Nature has a share in the best men, and works as nature. Paul declares, "we would not be unclothed," not finally put off the body, but have it glorified in conjunction with the soul. Our blessed Savior, without the least impeachment of the rectitude and perfection of his nature, expressed an averseness from death, and with submission to the divine will, desired a freedom from it. His affections were holy and human, and moved according to the quality of their objects.

(3.) The natural consequents of death render it fearful. Life is the foundation of all natural enjoyments; and the loss of it induces the loss of all forever. It is from hence that such evils as are consistent with life, and deprive us only of some particular contentment and pleasure—are willingly chosen rather than death. The forfeiture of estate, the degrading from honor, the confinement to a perpetual prison, the banishing from our native country—are less penalties than death.

_ _ _ _ _

**Stated exercise A**
List every penalty that the passage on death names as less than death.
The records that follow have no connection to the passage on death.

**Record list**
_ _ _ _ _

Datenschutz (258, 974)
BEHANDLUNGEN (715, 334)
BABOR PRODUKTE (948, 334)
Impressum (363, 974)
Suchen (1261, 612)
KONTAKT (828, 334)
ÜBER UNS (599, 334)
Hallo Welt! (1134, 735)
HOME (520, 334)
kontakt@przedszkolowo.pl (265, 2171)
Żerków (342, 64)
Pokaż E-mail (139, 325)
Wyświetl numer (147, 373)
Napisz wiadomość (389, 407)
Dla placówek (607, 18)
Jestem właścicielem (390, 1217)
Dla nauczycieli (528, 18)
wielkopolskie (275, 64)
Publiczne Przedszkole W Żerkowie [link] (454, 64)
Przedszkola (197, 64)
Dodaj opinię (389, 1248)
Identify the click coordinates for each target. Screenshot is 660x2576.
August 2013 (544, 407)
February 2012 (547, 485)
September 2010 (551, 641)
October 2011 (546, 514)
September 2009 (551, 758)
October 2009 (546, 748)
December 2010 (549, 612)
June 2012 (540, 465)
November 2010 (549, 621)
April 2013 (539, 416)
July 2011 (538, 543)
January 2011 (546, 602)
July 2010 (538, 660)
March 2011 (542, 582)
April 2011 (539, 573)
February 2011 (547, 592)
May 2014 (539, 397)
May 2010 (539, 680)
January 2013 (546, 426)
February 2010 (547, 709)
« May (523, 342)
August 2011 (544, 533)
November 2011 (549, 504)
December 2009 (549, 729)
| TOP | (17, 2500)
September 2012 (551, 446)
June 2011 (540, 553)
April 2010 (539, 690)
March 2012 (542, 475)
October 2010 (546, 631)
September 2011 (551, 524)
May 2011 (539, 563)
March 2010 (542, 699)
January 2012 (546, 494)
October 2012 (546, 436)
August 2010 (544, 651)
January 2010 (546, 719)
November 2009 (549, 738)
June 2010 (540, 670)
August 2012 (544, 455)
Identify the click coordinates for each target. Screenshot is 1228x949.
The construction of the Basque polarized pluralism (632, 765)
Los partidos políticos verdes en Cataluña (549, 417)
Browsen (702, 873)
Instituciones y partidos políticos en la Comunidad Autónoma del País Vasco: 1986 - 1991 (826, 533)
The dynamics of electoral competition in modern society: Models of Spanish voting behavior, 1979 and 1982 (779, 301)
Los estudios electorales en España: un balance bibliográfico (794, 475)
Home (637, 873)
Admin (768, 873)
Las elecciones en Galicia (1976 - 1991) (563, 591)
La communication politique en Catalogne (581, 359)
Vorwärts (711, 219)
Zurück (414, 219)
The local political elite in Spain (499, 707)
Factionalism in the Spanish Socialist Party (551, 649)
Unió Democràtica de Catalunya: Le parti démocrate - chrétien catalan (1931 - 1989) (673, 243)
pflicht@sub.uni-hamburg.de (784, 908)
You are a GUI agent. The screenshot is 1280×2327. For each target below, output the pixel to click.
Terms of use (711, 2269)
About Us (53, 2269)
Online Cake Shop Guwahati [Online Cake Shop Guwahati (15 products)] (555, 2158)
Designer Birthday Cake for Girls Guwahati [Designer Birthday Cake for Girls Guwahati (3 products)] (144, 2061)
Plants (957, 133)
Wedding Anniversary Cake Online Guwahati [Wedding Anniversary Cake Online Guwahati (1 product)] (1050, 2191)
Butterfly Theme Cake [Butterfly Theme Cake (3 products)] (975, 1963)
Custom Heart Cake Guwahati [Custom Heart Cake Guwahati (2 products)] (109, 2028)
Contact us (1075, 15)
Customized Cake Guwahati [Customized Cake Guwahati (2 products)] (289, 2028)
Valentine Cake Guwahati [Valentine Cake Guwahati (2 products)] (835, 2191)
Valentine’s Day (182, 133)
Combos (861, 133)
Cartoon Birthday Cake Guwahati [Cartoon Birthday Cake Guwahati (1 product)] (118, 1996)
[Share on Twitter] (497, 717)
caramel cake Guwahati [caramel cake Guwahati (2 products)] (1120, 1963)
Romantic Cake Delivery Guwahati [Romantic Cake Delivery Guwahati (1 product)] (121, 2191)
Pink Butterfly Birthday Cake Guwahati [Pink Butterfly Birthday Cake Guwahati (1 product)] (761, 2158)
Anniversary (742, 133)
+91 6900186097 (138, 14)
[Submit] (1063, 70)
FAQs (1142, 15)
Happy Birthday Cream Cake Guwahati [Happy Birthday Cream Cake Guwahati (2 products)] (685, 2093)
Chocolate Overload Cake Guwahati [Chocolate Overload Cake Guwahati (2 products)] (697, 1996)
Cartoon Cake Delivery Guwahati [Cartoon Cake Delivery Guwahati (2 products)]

_ _ _ _ _

**Stated exercise B**
In the records, substitute "Shillong" for every "Guwahati" between the lines holding "Factionalism in the" and "Pink Butterfly Birthday Cake Guwahati [Pink", inclusive, and return only those lines with nothing else changed.

**Answer A**
- The forfeiture of estate
- The degrading from honor
- The confinement to a perpetual prison
- The banishing from our native country

**Answer B**
Factionalism in the Spanish Socialist Party (551, 649)
Unió Democràtica de Catalunya: Le parti démocrate - chrétien catalan (1931 - 1989) (673, 243)
pflicht@sub.uni-hamburg.de (784, 908)
You are a GUI agent. The screenshot is 1280×2327. For each target below, output the pixel to click.
Terms of use (711, 2269)
About Us (53, 2269)
Online Cake Shop Shillong [Online Cake Shop Shillong (15 products)] (555, 2158)
Designer Birthday Cake for Girls Shillong [Designer Birthday Cake for Girls Shillong (3 products)] (144, 2061)
Plants (957, 133)
Wedding Anniversary Cake Online Shillong [Wedding Anniversary Cake Online Shillong (1 product)] (1050, 2191)
Butterfly Theme Cake [Butterfly Theme Cake (3 products)] (975, 1963)
Custom Heart Cake Shillong [Custom Heart Cake Shillong (2 products)] (109, 2028)
Contact us (1075, 15)
Customized Cake Shillong [Customized Cake Shillong (2 products)] (289, 2028)
Valentine Cake Shillong [Valentine Cake Shillong (2 products)] (835, 2191)
Valentine’s Day (182, 133)
Combos (861, 133)
Cartoon Birthday Cake Shillong [Cartoon Birthday Cake Shillong (1 product)] (118, 1996)
[Share on Twitter] (497, 717)
caramel cake Shillong [caramel cake Shillong (2 products)] (1120, 1963)
Romantic Cake Delivery Shillong [Romantic Cake Delivery Shillong (1 product)] (121, 2191)
Pink Butterfly Birthday Cake Shillong [Pink Butterfly Birthday Cake Shillong (1 product)] (761, 2158)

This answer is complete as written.